- _What is needed_:
Repeat the entries in full. Each line must match exactly.
*** Input material ***
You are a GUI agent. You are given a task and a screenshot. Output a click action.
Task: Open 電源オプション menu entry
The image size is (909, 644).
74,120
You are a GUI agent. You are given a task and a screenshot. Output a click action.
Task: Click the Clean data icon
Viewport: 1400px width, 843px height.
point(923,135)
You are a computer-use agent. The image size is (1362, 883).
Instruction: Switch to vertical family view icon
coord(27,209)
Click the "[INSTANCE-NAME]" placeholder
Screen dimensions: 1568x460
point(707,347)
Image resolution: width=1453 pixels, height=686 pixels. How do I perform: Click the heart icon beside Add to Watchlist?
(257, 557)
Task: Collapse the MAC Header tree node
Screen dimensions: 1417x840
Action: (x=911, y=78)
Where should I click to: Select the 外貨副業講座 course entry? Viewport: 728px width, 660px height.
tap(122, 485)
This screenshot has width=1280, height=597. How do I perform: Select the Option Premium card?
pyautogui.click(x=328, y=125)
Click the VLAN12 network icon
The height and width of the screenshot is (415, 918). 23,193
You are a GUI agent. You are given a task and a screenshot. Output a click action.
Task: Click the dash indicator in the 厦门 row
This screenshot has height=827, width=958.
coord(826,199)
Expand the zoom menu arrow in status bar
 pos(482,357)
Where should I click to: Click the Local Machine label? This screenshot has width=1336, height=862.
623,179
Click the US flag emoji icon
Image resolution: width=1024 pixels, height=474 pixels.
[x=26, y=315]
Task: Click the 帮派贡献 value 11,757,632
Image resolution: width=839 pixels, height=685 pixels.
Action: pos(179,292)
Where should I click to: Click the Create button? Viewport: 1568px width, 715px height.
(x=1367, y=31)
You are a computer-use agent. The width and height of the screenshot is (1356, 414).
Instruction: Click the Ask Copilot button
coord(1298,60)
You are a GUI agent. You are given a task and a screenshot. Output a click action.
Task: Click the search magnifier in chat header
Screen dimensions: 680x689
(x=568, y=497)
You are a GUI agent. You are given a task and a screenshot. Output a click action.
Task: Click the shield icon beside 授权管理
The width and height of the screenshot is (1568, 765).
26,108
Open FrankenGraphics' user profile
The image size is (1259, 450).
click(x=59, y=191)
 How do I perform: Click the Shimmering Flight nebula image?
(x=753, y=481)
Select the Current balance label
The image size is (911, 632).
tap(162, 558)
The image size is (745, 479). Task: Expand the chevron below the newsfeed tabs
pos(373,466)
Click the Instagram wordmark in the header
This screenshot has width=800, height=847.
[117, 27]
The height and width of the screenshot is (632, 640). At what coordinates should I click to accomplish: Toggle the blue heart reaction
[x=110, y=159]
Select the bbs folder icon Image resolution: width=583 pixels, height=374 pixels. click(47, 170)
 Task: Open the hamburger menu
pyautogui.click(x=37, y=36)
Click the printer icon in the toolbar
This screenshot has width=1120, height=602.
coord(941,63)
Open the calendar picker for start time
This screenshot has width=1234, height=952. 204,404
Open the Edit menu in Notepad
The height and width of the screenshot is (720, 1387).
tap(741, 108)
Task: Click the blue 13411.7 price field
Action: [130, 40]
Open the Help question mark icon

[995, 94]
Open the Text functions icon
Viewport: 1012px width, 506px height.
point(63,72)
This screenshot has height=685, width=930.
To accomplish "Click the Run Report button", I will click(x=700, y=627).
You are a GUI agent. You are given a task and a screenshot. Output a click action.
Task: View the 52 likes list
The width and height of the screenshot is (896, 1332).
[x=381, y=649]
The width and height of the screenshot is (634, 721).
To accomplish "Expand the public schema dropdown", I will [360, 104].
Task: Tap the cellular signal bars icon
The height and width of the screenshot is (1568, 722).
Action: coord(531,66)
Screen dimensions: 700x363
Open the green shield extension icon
*** End of Input material ***
- _Answer below_:
You are a GUI agent. You are given a task and a screenshot. Output a click action.
Task: Open 電源オプション menu entry
The image size is (909, 644).
74,120
You are a GUI agent. You are given a task and a screenshot. Output a click action.
Task: Click the Clean data icon
Viewport: 1400px width, 843px height.
point(923,135)
You are a computer-use agent. The image size is (1362, 883).
Instruction: Switch to vertical family view icon
coord(27,209)
Click the "[INSTANCE-NAME]" placeholder
Screen dimensions: 1568x460
point(707,347)
Image resolution: width=1453 pixels, height=686 pixels. How do I perform: Click the heart icon beside Add to Watchlist?
(257, 557)
Task: Collapse the MAC Header tree node
Screen dimensions: 1417x840
Action: (x=911, y=78)
Where should I click to: Select the 外貨副業講座 course entry? Viewport: 728px width, 660px height.
tap(122, 485)
This screenshot has width=1280, height=597. How do I perform: Select the Option Premium card?
pyautogui.click(x=328, y=125)
Click the VLAN12 network icon
The height and width of the screenshot is (415, 918). 23,193
You are a GUI agent. You are given a task and a screenshot. Output a click action.
Task: Click the dash indicator in the 厦门 row
This screenshot has height=827, width=958.
coord(826,199)
Expand the zoom menu arrow in status bar
 pos(482,357)
Where should I click to: Click the Local Machine label? This screenshot has width=1336, height=862.
623,179
Click the US flag emoji icon
Image resolution: width=1024 pixels, height=474 pixels.
[x=26, y=315]
Task: Click the 帮派贡献 value 11,757,632
Image resolution: width=839 pixels, height=685 pixels.
Action: pos(179,292)
Where should I click to: Click the Create button? Viewport: 1568px width, 715px height.
(x=1367, y=31)
You are a computer-use agent. The width and height of the screenshot is (1356, 414).
Instruction: Click the Ask Copilot button
coord(1298,60)
You are a GUI agent. You are given a task and a screenshot. Output a click action.
Task: Click the search magnifier in chat header
Screen dimensions: 680x689
(x=568, y=497)
You are a GUI agent. You are given a task and a screenshot. Output a click action.
Task: Click the shield icon beside 授权管理
The width and height of the screenshot is (1568, 765).
26,108
Open FrankenGraphics' user profile
The image size is (1259, 450).
click(x=59, y=191)
 How do I perform: Click the Shimmering Flight nebula image?
(x=753, y=481)
Select the Current balance label
The image size is (911, 632).
tap(162, 558)
The image size is (745, 479). Task: Expand the chevron below the newsfeed tabs
pos(373,466)
Click the Instagram wordmark in the header
This screenshot has width=800, height=847.
[117, 27]
The height and width of the screenshot is (632, 640). At what coordinates should I click to accomplish: Toggle the blue heart reaction
[x=110, y=159]
Select the bbs folder icon Image resolution: width=583 pixels, height=374 pixels. click(47, 170)
 Task: Open the hamburger menu
pyautogui.click(x=37, y=36)
Click the printer icon in the toolbar
This screenshot has width=1120, height=602.
coord(941,63)
Open the calendar picker for start time
This screenshot has width=1234, height=952. 204,404
Open the Edit menu in Notepad
The height and width of the screenshot is (720, 1387).
tap(741, 108)
Task: Click the blue 13411.7 price field
Action: [130, 40]
Open the Help question mark icon

[995, 94]
Open the Text functions icon
Viewport: 1012px width, 506px height.
point(63,72)
This screenshot has height=685, width=930.
To accomplish "Click the Run Report button", I will click(x=700, y=627).
You are a GUI agent. You are given a task and a screenshot. Output a click action.
Task: View the 52 likes list
The width and height of the screenshot is (896, 1332).
[x=381, y=649]
The width and height of the screenshot is (634, 721).
To accomplish "Expand the public schema dropdown", I will [360, 104].
Task: Tap the cellular signal bars icon
The height and width of the screenshot is (1568, 722).
Action: coord(531,66)
Screen dimensions: 700x363
Open the green shield extension icon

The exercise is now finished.